Je suis sûre que vous l’avez tous vue à la télé juste après les attentats du 13 novembre à Paris. Elle est passée sur toutes les chaînes de télé, a délivré un message de tolérance et de fraternité, a parlé du livre « Paris est une fête », que Gallimard a vendu à 180 000 exemplaires les mois suivants après ses 28 secondes à l’antenne de BFM TV. Oui, en 28 secondes, Danielle Mérian est devenue une icône et pas juste à cause de la joie du monde de l’édition !
Danielle Mérian, je l’ai découvert après, est bien plus que la gentille dame sympa dont on nous a donné l’image à la télé. Foulard au cou, cheveux permanenté, allure classique, elle pourrait ressembler à beaucoup de nos grands-mères mais… Mais pas que. Très loin de là.
Danielle Mérian, c’est une révoltée de naissance.

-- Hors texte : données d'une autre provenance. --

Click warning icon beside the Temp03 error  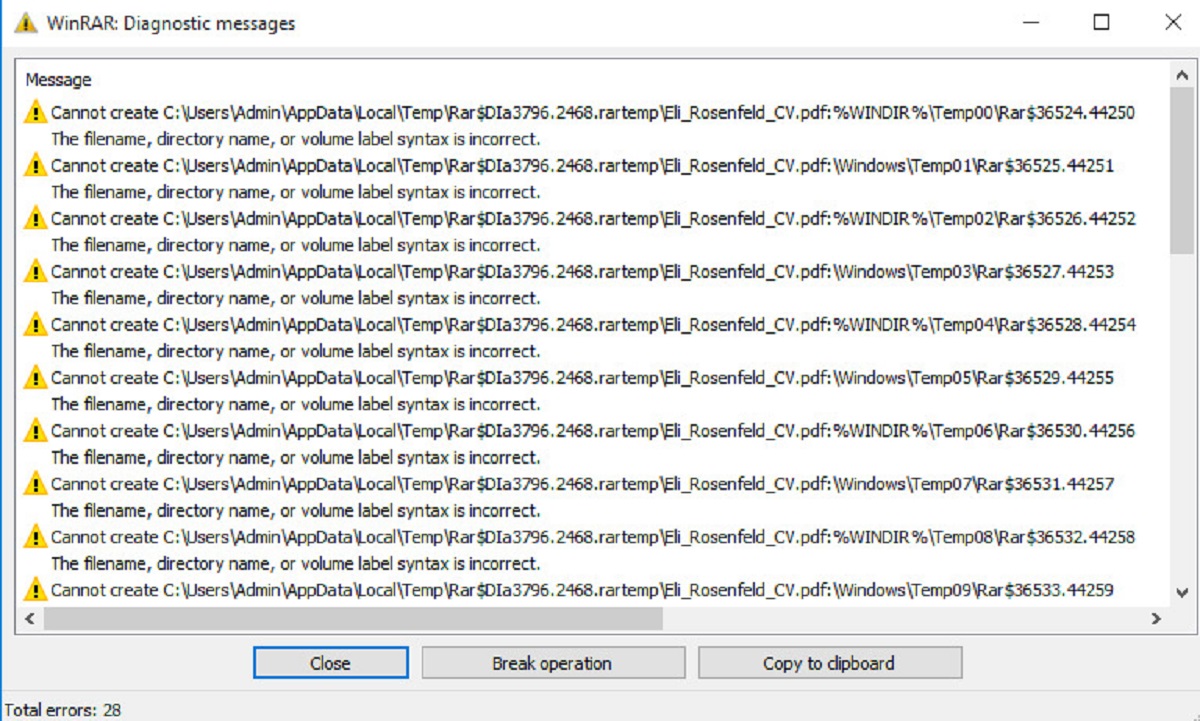click(x=36, y=271)
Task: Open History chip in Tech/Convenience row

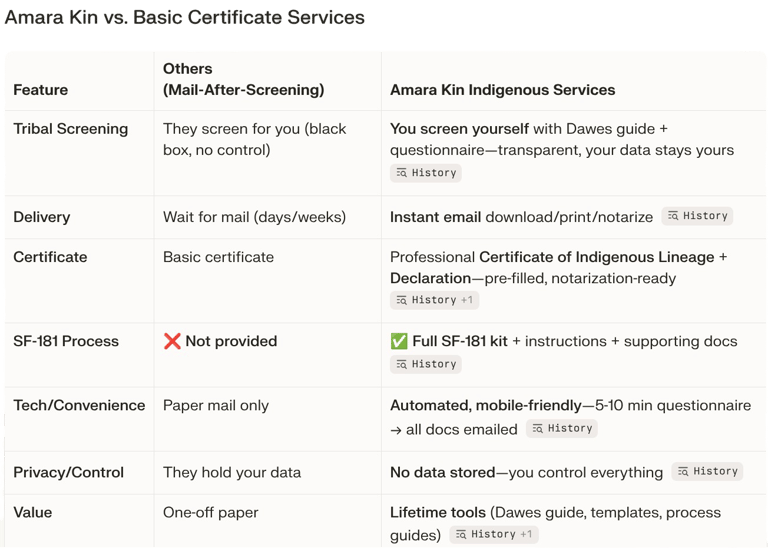Action: [562, 428]
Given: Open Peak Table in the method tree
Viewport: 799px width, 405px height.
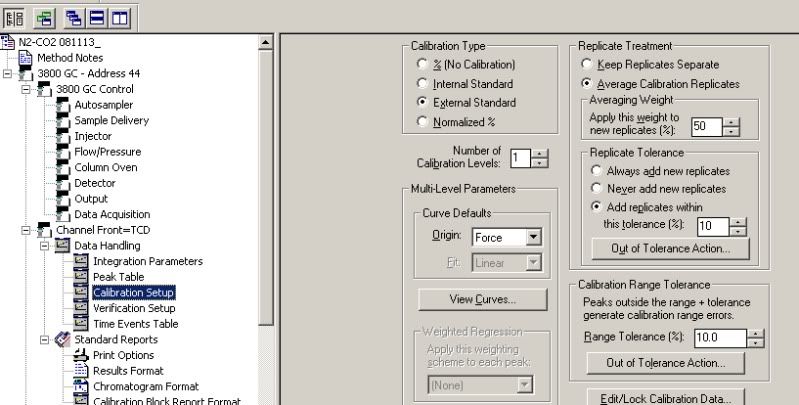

Quand elle était gamine, elle s’était déjà rendue compte qu’on ne la traitait pas à égalité avec son frère, et ça l’a mise en colère. A la fin de la seconde guerre mondiale, elle fouille dans le bureau de son père, correspondant de guerre dans l’armée canadienne, et malgré son interdiction formelle de regarder, elle trouve les photos qu’il ne voulait surtout pas que ses enfants voient : celles qu’il a réalisées en entrant dans les camps de concentration nazis. Vous vous rappelez le traumatisme le jour où vous avez vu ces photos pour la première fois ? Moi j’étais ado, je ne m’en suis jamais remise, et c’était plus de 50 ans après.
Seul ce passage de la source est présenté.